A disputa também levantou questões sobre a promoção da exposição, que está listada em um site de turismo administrado pelo Conselho Distrital de Thanet.
A exposição é obra do artista Matthew Collings, 70, que esteve presente durante o confronto
Testemunhas descreveram cenas “feias” e “agressivas” no sábado, enquanto as tensões aumentavam dentro do local, com visitantes confrontando o artista e outras pessoas presentes.
Sua postagem rapidamente atraiu amplo apoio online, com várias figuras importantes condenando a exposição.
A atriz Tracy-Ann Oberman escreveu: ‘Nojento’.
Michael Gove acrescentou: ‘Verdadeiramente terrível.’
Outros ecoaram a indignação, com um comentarista dizendo: “Pessoas vis. Exibição nojenta. Sinto muito por você ter suportado isso.
Ben Goldsmith escreveu: “Nojento e nada surpreendente”.
O autor Alex Hearn também criticou a exposição, alegando que ela retrata “os judeus são retratados como demônios encharcados de sangue, comendo bebês, controlando o governo britânico”.

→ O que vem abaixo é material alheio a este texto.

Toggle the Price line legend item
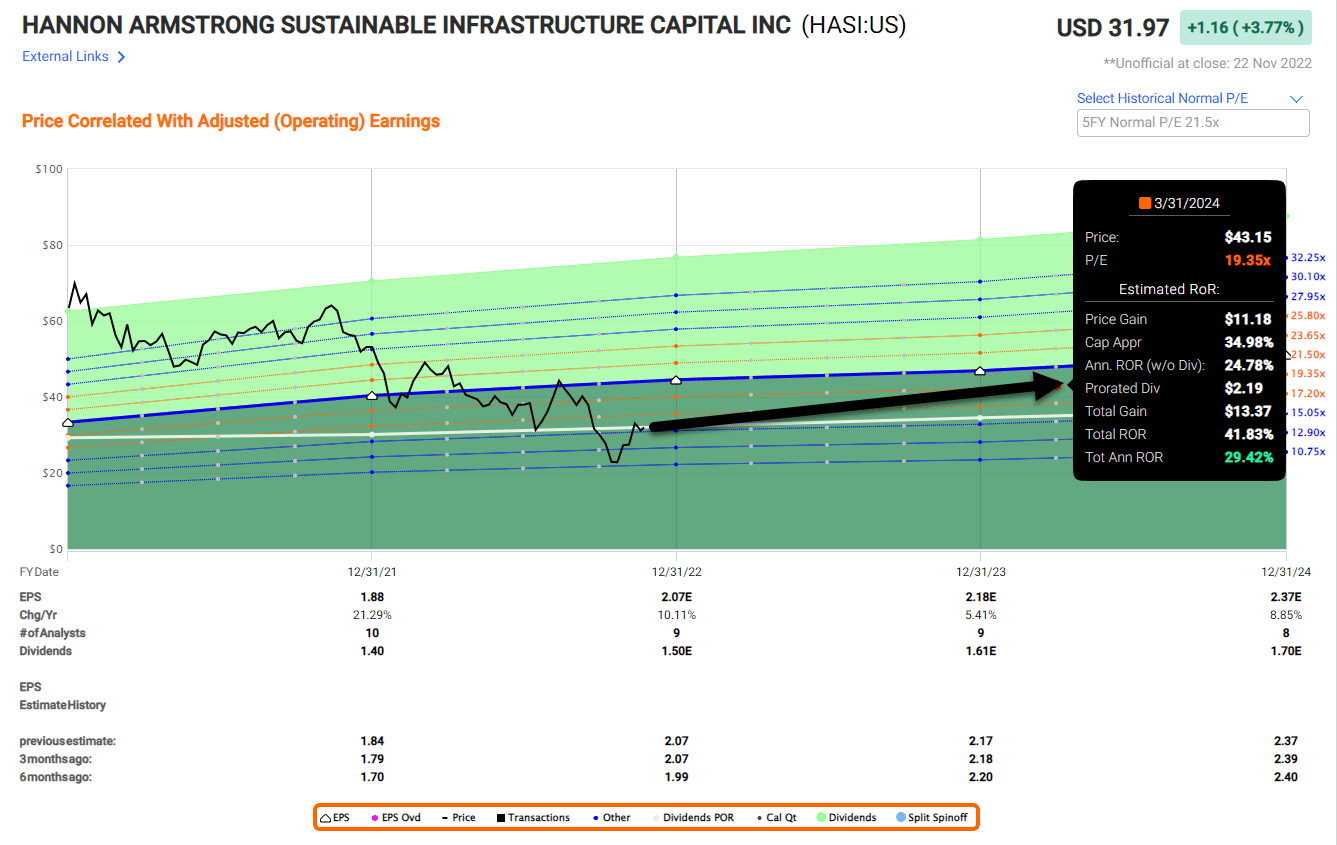Image resolution: width=1337 pixels, height=845 pixels. [x=458, y=817]
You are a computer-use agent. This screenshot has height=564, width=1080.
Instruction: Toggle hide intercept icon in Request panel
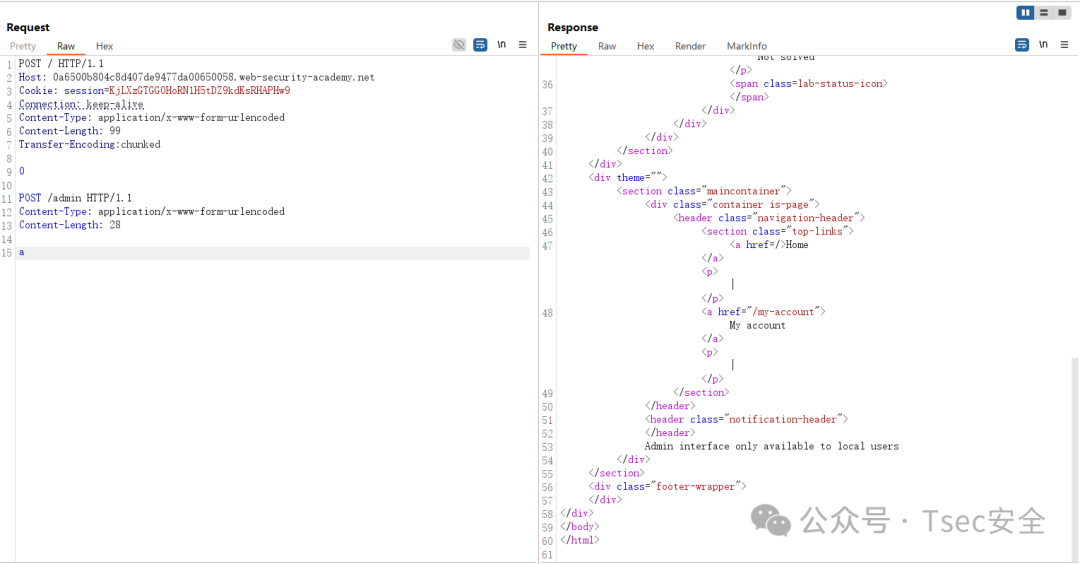(459, 45)
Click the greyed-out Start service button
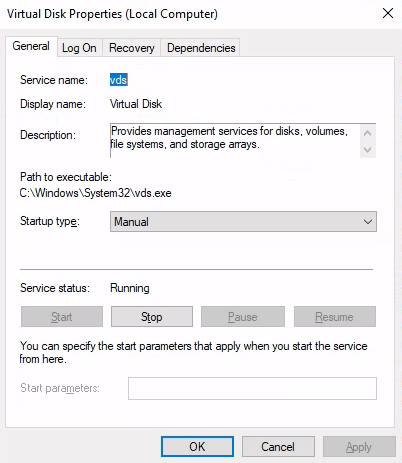Screen dimensions: 402x463 (x=62, y=317)
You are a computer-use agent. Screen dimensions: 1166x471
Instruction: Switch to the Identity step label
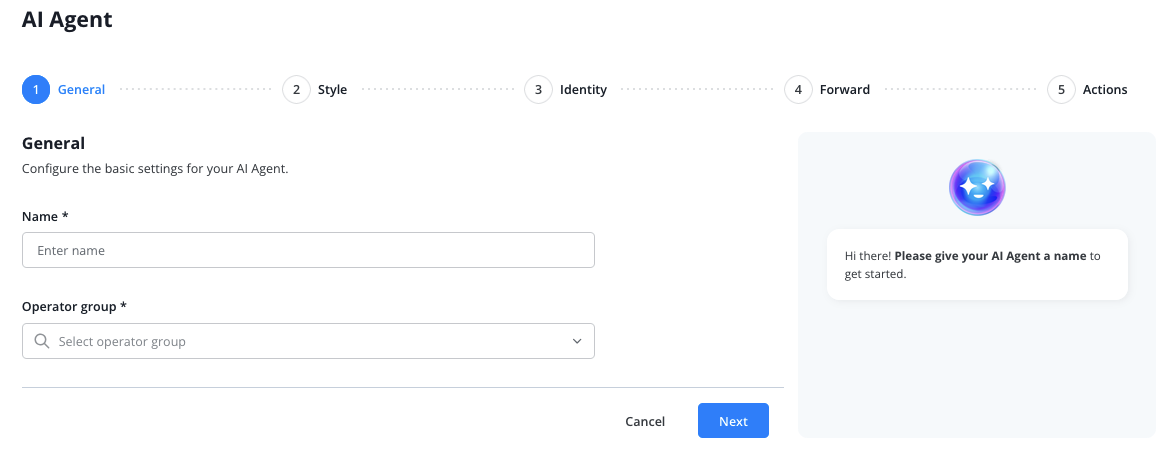point(583,90)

Ele acrescentou: “É literalmente uma delícia ser racista”.
A disputa também levantou questões sobre a promoção da exposição, que está listada num site de turismo administrado pelo Conselho Distrital de Thanet.
Hearn disse: ‘O Conselho Distrital de Thanet deveria estar absolutamente envergonhado.’
A exposição é obra do artista Matthew Collings, 70 anos, que esteve presente durante o confronto.
Imagens compartilhadas nas redes sociais parecem mostrá-lo falando no evento em frente a uma placa que dizia: “Resistência até a libertação”.
Tanto Collings quanto o Conselho Distrital de Thanet foram contatados para comentar.